Эстебан чуть ли не с благоговением взглянул на эту совсем еще юную девушку, которая сумела на время приглушить свою страсть и в течение года разыгрывала хитроумную комедию — и все это лишь потому, что не хотела огорчать родителей. Повиновение родителям воспитывалось веками, на этом стояли империи, а она превратила послушание — добродетель весьма пассивную — в целый спектакль. Но она же была и той девочкой, которая плакала в театре апрельской ночью и, подойдя к нему, забыла утереть слезы. Слезы стояли у нее в глазах и сейчас, в волосах путались разноцветные конфетти — был карнавал, и они танцевали на ярмарке под звездным небом. Над головой крутились огненные шутихи, трубы объявили о выборах королевы карнавала — и они в смущении обнаружили, что стоят обнявшись, хотя музыка кончилась. Он повел ее к тому месту, где сидела тетушка, но по дороге явственно осознал, это его ведут — и к тетушке, и ко всему тому, что тетушка собой символизирует. Если бы всем дирижировал он, противодействие родителей, вероятно, вызвало бы у него обратную реакцию: он устраивал бы тайные встречи, плел интриги и в одну прекрасную ночь выкрал бы ее из родительского дома.
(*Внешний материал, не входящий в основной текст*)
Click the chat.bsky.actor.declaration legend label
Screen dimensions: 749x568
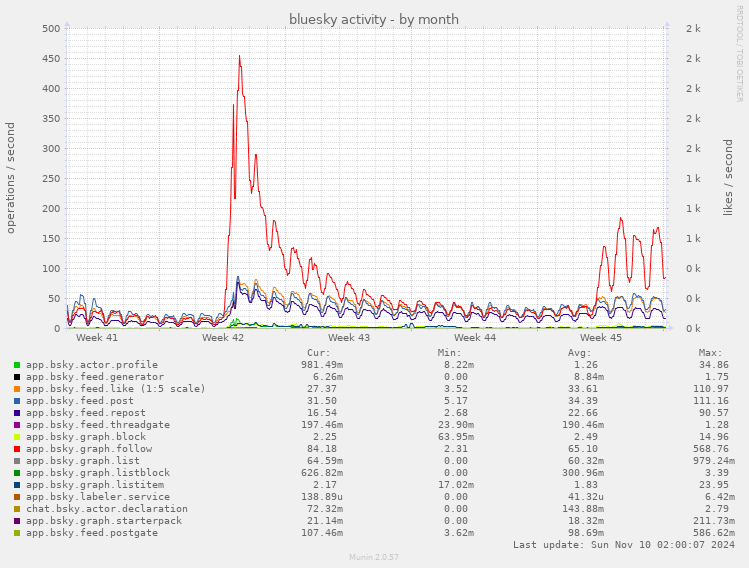[107, 509]
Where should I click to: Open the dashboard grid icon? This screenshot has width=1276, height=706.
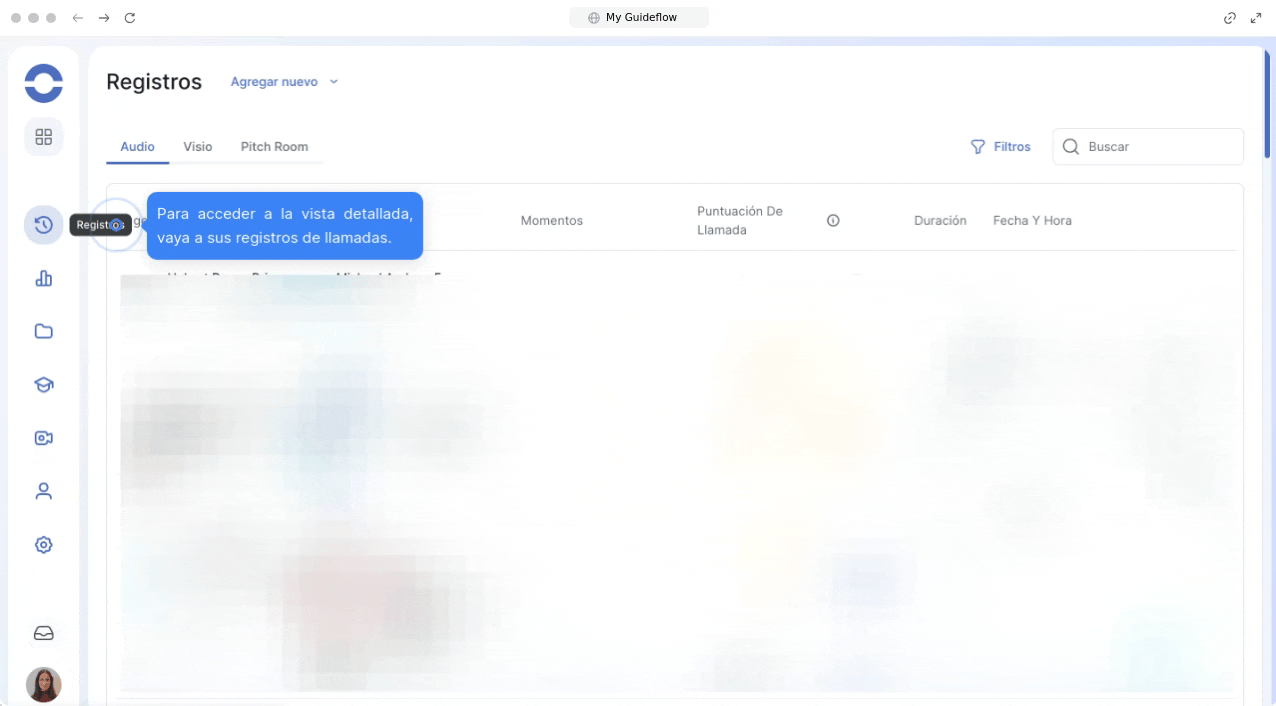point(44,137)
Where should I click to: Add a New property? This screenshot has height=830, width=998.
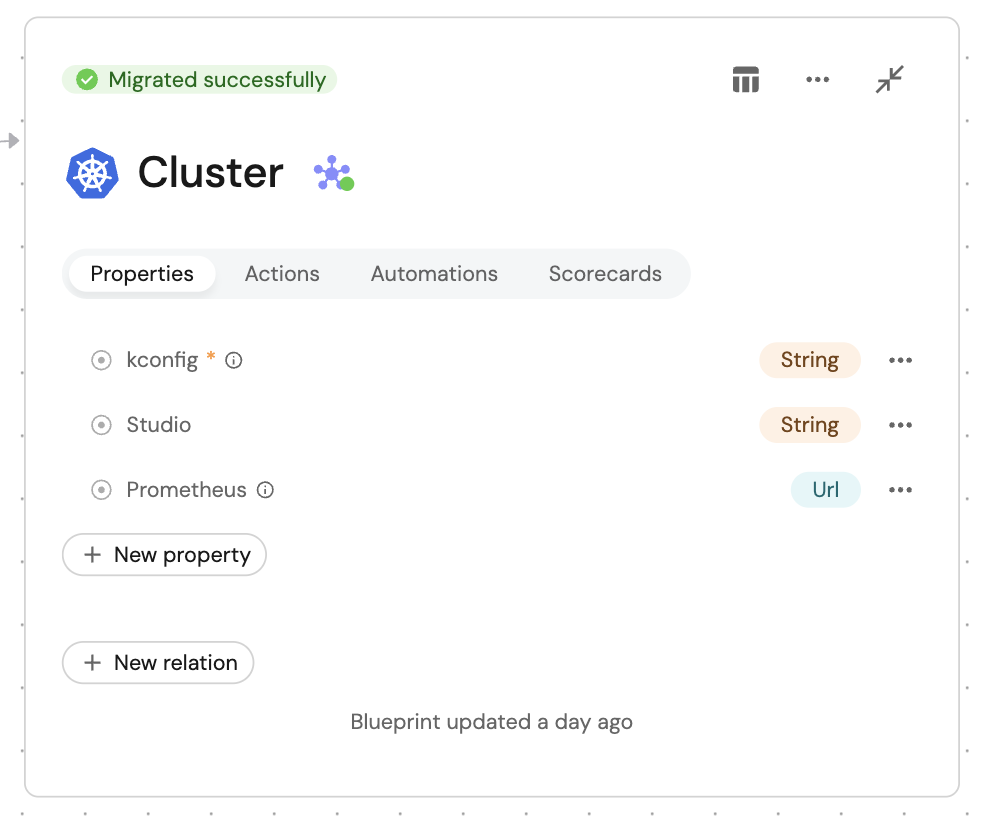[165, 555]
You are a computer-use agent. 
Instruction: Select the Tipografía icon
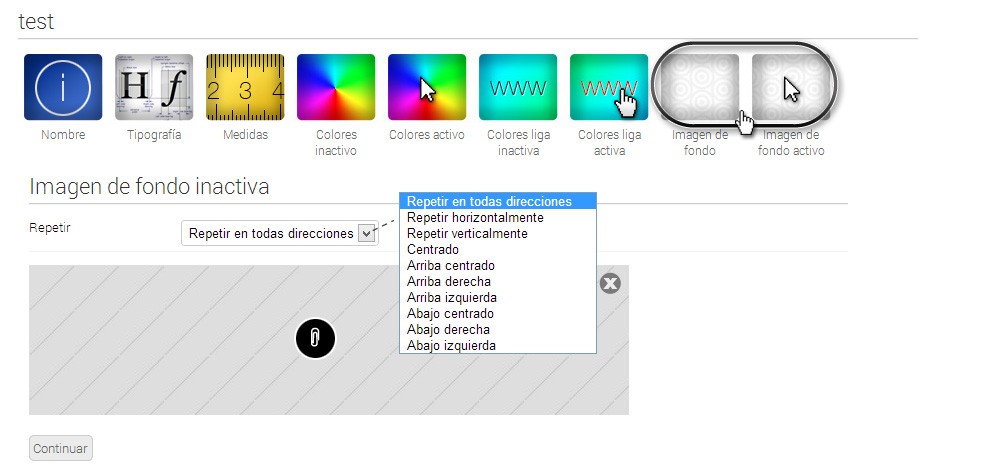point(154,87)
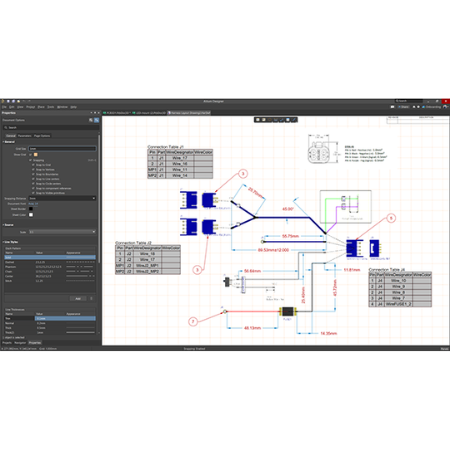This screenshot has height=450, width=450.
Task: Click the Grid Size input field
Action: [62, 149]
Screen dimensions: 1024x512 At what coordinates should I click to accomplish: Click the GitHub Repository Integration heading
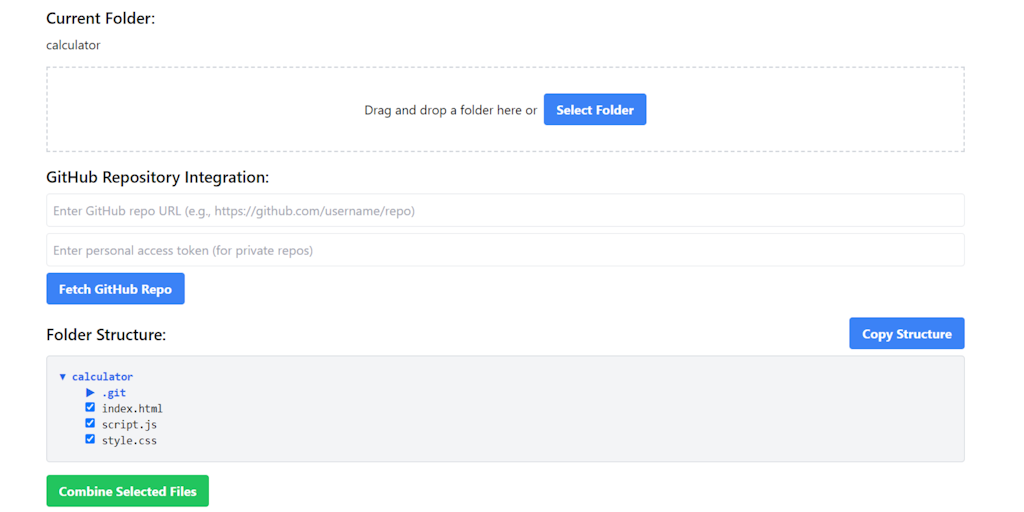pyautogui.click(x=158, y=177)

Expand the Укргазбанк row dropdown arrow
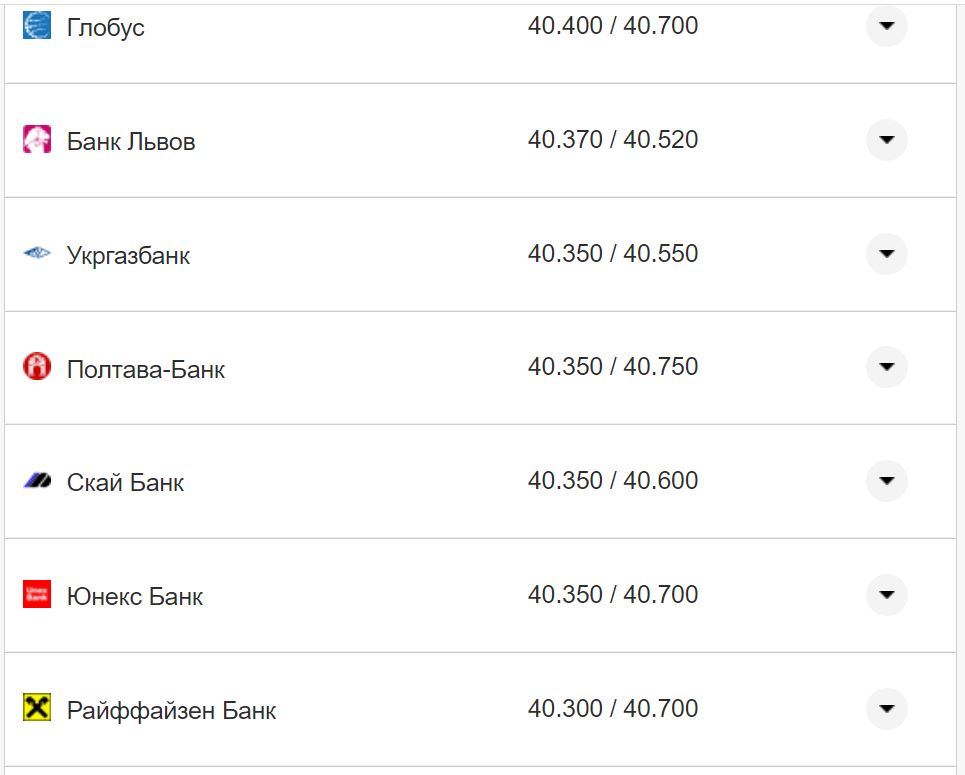click(x=886, y=254)
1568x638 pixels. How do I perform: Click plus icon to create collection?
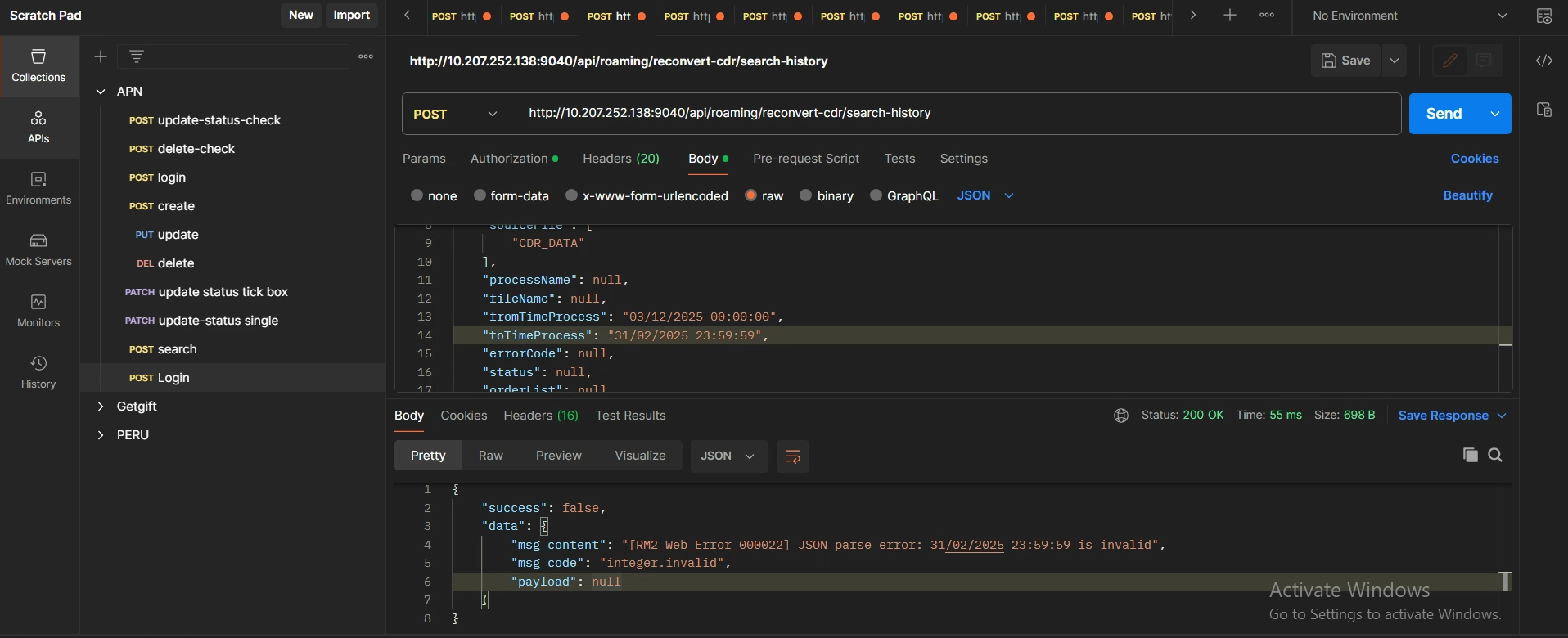click(101, 56)
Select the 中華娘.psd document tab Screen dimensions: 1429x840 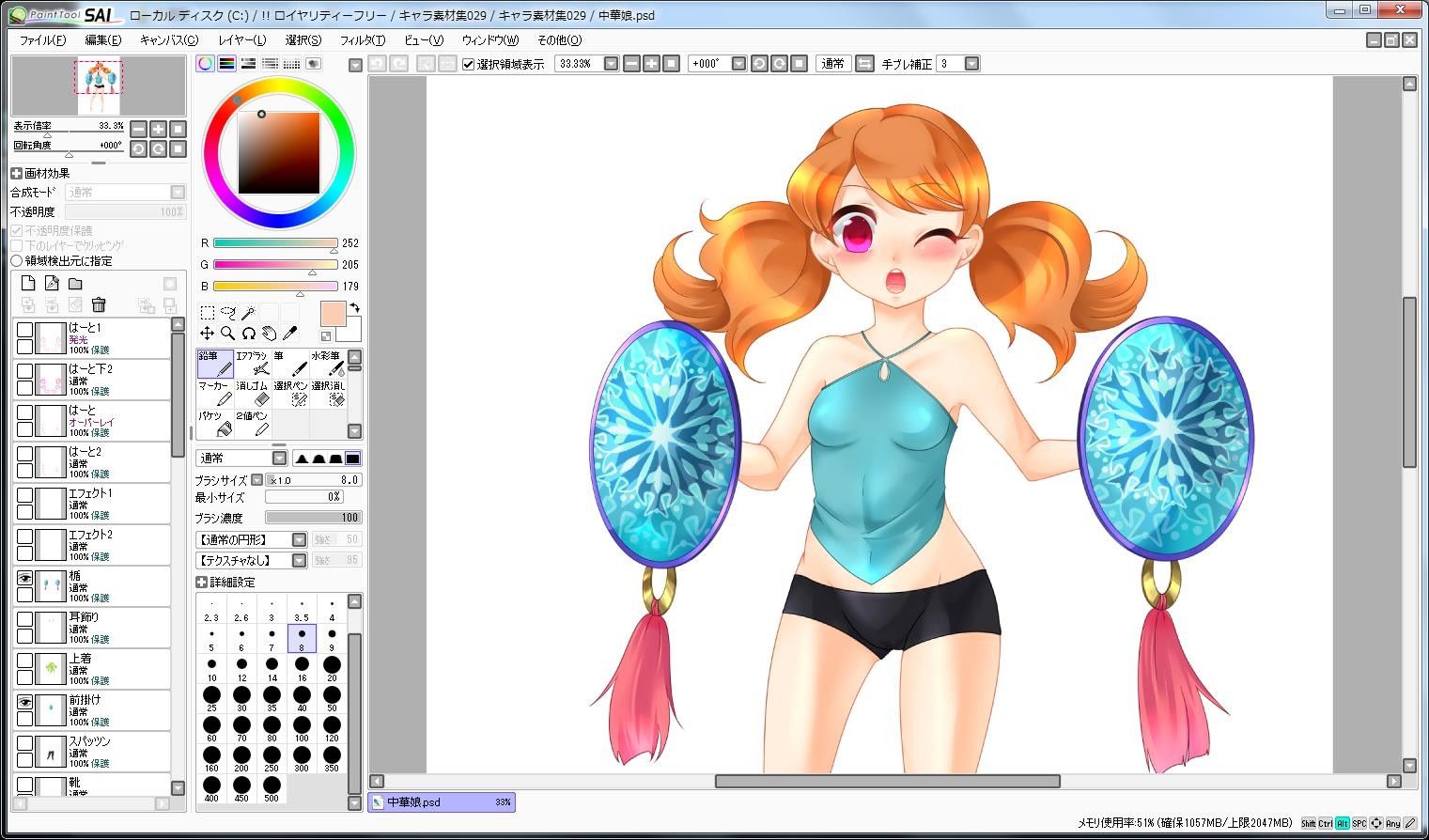pos(442,802)
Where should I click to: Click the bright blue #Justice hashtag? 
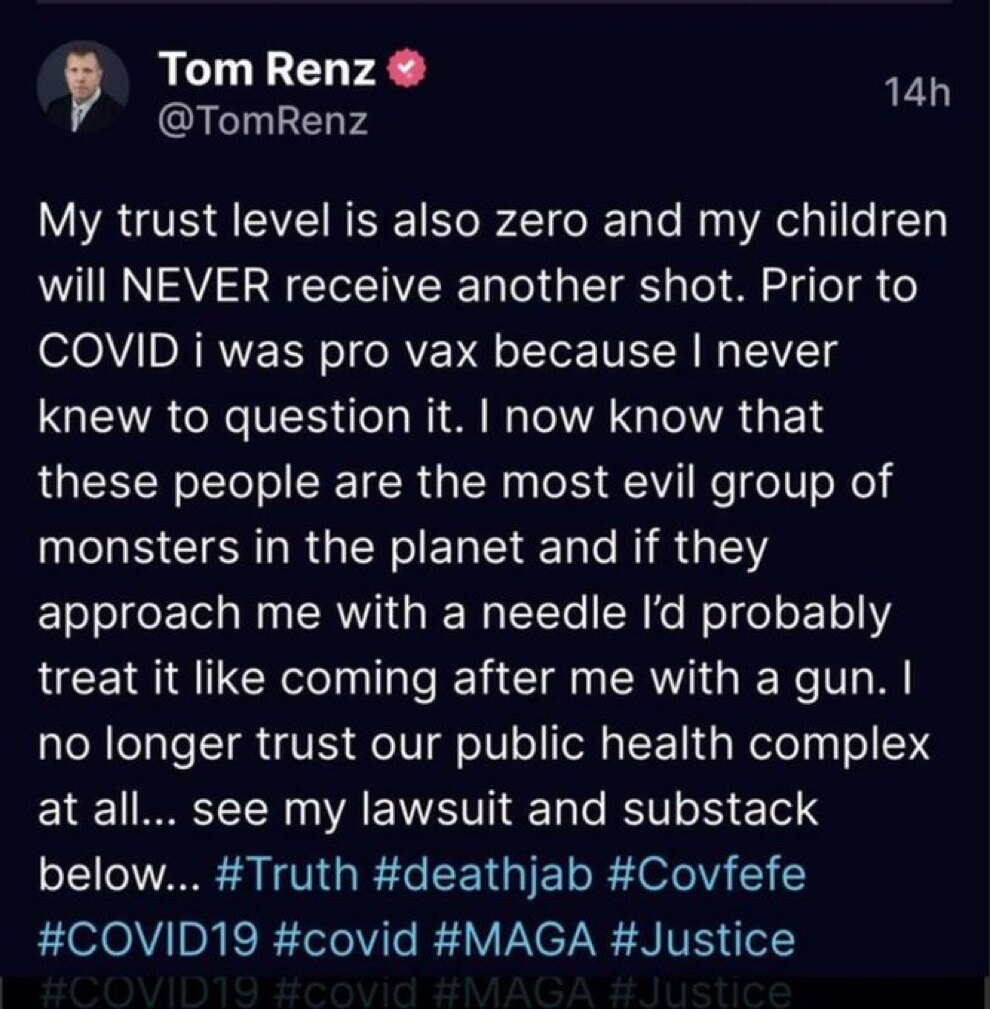[701, 940]
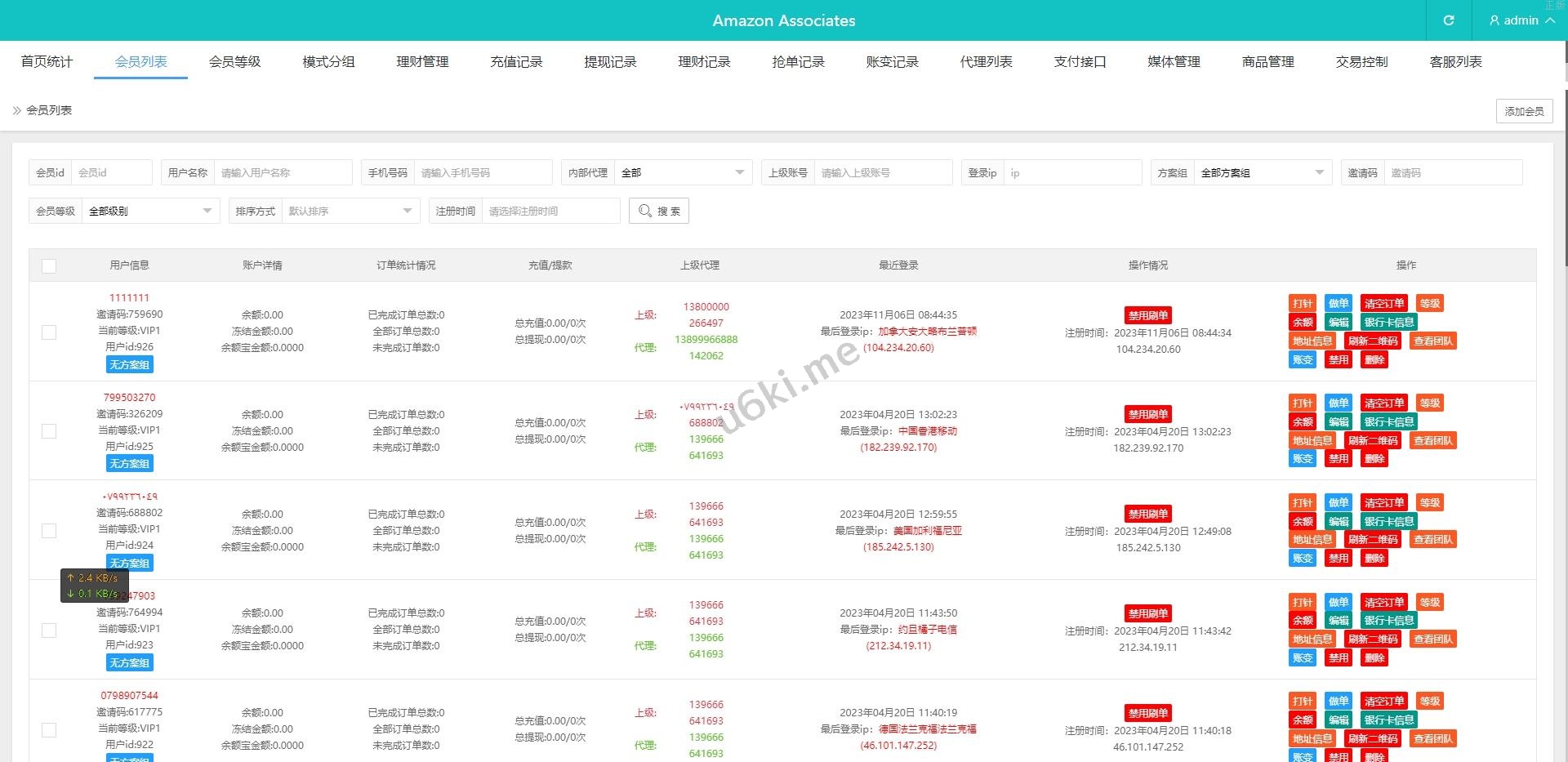This screenshot has width=1568, height=762.
Task: Click the red 删除 button for user id 926
Action: [x=1374, y=360]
Она спасла его от всей этой мелодрамы, искусно направила байронического бунтаря по проторенным дорожкам традиции, и он с грустью вынужден был признать, что сам рад этому. Как и она, как и все их поколение, которому было суждено начать жизнь с революции, а в конце пути скорбно преклоняться перед прошлым, он имел романтические замашки, но классические привычки. На следующий день он послушно явился в ее дом со своими родителями и официально сделал предложение.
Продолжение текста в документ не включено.